— Data supplied —
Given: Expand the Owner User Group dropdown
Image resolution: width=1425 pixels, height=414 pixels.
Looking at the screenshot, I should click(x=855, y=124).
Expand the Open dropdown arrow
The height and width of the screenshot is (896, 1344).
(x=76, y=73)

— Written instruction —
Copy the rows above word for word, keeping each line in the same order.

— Task answer —
Given: Expand the Owner User Group dropdown
Image resolution: width=1425 pixels, height=414 pixels.
Looking at the screenshot, I should click(x=855, y=124).
Expand the Open dropdown arrow
The height and width of the screenshot is (896, 1344).
(x=76, y=73)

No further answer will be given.